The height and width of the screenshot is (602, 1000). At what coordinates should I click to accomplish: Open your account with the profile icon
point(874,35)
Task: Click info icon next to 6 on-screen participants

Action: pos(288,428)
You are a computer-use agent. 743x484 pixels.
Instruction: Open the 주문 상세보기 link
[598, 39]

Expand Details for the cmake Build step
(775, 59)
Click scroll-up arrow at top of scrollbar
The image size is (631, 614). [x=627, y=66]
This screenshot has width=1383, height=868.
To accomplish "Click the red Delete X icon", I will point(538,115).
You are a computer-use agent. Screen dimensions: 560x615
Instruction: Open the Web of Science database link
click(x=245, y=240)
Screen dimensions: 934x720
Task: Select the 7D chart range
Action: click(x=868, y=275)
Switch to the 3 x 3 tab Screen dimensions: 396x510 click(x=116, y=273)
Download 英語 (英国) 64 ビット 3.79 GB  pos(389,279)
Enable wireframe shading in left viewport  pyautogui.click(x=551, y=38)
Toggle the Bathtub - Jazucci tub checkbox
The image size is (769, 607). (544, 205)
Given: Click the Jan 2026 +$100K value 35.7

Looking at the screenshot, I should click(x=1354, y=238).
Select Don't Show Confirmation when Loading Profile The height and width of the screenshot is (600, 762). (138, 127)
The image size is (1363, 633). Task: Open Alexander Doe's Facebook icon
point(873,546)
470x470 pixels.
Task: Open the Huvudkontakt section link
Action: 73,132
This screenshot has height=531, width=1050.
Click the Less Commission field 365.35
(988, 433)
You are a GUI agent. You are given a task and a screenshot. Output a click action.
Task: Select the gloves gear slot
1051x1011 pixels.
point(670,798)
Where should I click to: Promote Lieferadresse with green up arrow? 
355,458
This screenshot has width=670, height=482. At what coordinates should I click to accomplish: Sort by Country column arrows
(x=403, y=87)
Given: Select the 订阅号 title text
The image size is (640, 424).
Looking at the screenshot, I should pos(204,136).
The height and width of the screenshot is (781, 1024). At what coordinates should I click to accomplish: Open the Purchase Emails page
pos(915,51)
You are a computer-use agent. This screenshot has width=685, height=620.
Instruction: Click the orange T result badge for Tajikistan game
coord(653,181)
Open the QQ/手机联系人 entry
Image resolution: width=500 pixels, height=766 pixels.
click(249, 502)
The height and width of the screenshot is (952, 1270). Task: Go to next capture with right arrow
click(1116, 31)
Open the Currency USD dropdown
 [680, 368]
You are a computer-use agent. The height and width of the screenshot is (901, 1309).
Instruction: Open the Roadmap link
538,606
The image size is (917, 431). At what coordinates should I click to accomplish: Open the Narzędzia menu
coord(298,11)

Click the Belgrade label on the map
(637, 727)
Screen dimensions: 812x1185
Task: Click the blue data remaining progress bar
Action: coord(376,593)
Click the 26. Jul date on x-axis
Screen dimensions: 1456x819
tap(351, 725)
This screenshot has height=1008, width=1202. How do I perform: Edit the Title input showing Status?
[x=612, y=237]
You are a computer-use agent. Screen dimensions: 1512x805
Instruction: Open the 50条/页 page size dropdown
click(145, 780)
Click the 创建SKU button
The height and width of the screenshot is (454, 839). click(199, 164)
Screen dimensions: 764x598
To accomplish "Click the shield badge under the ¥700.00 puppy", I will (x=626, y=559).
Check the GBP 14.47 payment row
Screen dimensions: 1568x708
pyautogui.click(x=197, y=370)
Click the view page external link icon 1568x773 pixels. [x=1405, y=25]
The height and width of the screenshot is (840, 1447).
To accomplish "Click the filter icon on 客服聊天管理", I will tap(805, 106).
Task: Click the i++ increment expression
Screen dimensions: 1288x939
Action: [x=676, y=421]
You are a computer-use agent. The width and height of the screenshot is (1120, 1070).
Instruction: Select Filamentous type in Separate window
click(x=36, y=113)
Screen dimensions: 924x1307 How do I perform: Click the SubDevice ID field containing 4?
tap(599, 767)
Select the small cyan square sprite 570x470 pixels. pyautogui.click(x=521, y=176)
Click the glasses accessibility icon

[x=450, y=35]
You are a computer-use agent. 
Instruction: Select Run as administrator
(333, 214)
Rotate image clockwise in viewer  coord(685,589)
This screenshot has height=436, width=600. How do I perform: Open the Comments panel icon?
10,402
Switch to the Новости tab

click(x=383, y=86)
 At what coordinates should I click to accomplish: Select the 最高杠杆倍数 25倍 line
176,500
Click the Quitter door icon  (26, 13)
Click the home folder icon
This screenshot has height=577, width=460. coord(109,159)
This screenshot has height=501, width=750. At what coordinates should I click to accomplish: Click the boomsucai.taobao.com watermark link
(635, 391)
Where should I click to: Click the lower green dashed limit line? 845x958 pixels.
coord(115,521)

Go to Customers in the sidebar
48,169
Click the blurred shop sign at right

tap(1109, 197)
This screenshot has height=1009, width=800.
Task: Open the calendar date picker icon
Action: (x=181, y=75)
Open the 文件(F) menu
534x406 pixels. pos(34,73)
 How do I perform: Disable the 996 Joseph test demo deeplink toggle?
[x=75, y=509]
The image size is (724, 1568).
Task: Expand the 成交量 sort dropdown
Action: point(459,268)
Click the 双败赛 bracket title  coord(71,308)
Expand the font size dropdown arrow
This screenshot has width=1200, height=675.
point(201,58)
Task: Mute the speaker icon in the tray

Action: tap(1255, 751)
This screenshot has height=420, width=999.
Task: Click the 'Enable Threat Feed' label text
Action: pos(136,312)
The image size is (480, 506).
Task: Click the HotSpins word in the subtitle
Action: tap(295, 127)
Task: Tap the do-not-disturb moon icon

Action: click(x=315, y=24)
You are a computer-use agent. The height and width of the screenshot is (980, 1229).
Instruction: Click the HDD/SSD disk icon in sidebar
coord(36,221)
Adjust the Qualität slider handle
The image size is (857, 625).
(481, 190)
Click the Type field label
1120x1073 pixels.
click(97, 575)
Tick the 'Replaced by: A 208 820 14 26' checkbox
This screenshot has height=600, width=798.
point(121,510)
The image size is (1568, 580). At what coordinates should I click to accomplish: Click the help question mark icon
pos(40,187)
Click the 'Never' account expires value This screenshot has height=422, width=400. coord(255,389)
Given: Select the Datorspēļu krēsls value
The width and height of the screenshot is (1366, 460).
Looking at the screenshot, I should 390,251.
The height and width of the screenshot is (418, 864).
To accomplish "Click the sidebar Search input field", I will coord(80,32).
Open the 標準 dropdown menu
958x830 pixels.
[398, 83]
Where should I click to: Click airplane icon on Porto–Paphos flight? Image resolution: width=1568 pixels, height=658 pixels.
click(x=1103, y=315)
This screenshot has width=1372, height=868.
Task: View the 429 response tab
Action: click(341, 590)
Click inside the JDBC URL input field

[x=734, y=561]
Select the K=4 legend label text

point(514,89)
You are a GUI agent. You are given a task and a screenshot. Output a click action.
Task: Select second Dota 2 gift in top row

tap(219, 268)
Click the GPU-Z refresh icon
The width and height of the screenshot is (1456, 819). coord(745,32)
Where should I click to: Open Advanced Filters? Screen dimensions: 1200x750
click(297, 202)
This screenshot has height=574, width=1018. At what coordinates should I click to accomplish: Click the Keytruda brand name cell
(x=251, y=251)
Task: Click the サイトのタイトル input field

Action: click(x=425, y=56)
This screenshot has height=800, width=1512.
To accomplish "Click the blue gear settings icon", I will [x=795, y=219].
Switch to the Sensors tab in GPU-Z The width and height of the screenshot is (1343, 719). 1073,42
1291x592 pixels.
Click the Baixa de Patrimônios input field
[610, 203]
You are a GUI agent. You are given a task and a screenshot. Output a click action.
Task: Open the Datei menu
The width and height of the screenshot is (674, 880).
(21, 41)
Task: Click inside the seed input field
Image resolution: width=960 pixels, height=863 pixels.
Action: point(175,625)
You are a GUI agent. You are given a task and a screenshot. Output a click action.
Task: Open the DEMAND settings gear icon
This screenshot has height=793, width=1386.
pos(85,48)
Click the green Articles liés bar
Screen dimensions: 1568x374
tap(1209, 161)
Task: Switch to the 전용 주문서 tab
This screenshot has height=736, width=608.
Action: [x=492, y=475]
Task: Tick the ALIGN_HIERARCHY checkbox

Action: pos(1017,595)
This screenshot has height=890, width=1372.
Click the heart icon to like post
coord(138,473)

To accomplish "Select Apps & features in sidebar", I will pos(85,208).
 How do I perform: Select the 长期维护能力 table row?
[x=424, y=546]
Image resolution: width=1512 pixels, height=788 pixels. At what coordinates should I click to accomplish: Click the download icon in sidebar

-- -- --

### Problem to solve
Copy out all lines of the listing where the word "settings" appears.

### Result for this exercise
To accomplish "Click the blue gear settings icon", I will [x=795, y=219].
Task: Open the DEMAND settings gear icon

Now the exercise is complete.